浆母细胞淋巴瘤1例报告及文献回顾

目的:探讨浆母细胞淋巴瘤（plasmablastic lymphoma，PBL）的临床病理特征及预后。方法:对1例鼻腔浆母细胞淋巴瘤进行光镜、免疫组化及原位杂交检测，并回顾分析63例文献报告病例。结果:肿瘤组织由中等或大细胞弥漫增生组成，胞浆少，嗜碱性，部分细胞胞浆嗜酸性伴核偏位，核圆形或卵圆形，核仁较明显，核分裂象易见，可见凋亡及肿瘤性坏死；免疫组化:瘤细胞CD79a、CD138、Plasma cell弥漫强（+），Ki-67（约90%+），LCA、CD20（-）；原位杂交:EBER（-）。结论:PBL在诊断标准、鉴别诊断及治疗方面仍存在争议，尚需积累更多病例进一步探讨。

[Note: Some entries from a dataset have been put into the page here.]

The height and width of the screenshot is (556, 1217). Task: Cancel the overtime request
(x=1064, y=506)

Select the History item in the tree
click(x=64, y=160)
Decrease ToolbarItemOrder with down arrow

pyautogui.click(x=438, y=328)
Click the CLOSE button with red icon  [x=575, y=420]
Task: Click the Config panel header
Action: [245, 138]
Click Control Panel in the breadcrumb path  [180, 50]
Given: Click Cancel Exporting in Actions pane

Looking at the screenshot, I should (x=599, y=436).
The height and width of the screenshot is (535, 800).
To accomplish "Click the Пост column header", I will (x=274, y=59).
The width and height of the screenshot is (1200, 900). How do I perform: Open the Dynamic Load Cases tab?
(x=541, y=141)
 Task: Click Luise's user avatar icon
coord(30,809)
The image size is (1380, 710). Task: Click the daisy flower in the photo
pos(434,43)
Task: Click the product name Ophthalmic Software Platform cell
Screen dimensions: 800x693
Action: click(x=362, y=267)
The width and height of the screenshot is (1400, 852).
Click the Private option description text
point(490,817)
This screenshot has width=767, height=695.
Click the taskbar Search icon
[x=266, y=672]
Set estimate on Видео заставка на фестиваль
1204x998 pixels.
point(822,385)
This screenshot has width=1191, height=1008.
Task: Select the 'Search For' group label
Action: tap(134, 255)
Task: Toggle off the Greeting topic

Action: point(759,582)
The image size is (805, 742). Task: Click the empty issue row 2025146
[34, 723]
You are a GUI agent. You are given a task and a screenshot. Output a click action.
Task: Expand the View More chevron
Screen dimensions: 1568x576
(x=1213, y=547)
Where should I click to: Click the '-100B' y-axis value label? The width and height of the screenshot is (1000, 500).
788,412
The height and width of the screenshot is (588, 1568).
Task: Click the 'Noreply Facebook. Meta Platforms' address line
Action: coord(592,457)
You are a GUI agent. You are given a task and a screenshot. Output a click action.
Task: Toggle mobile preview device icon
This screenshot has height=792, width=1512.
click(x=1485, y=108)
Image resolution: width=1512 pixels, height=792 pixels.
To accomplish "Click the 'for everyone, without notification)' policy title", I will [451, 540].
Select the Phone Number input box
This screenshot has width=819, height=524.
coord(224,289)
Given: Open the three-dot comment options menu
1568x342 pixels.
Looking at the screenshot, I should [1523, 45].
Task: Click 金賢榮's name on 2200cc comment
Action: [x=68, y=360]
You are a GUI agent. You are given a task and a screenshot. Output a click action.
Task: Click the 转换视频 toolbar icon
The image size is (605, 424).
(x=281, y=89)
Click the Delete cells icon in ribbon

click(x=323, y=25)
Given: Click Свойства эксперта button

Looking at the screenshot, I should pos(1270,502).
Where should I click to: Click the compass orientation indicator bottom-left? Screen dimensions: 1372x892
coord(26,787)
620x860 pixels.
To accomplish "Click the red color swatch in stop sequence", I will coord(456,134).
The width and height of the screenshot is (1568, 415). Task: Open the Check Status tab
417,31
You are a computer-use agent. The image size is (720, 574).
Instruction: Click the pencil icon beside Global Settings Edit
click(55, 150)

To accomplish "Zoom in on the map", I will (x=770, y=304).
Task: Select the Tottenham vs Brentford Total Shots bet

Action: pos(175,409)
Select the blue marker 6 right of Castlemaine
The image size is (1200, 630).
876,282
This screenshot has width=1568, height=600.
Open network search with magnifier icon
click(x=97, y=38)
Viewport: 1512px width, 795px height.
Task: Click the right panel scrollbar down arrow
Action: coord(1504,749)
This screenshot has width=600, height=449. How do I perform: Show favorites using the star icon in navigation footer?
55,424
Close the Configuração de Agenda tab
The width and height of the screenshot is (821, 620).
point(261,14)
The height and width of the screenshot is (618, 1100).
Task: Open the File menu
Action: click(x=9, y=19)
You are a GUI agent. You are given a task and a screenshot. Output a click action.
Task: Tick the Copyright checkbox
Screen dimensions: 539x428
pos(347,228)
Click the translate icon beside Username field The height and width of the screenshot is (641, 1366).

Plasmablastic lymphoma:Report of one case and review of literature

Objective:To investigate the clinicopathological features and prognosis of plasmablastic lymphoma (PBL).Methods:One case of nasal plasmablastic lymphoma was examined by light microscopy，immunohistochemistry and in situ hybridization，and 63 cases reported in the literature were retrospectively analyzed.Results:Tumor tissue consisted of moderate or large cell diffuse hyperplasia，with little cytoplasm，basophilic，partial cytoplasmic eosinophilic with nuclear deviation， round or oval nucleus，obvious nucleoli obvious.Mitotic figures were easy to see.Apoptosis and neoplastic necrosis were visible.Immunohistochemistry showed tumor cells CD79a，CD138，plasma cell diffuse strong (+)，Ki-67 (about 90%+)，LCA，CD20 (-)，and in situ hybridization with EBER(-).Conclusion:PBL is still controversial in terms of diagnostic criteria，differential diagnosis and treatment，and more cases need to be accumulated to further explore.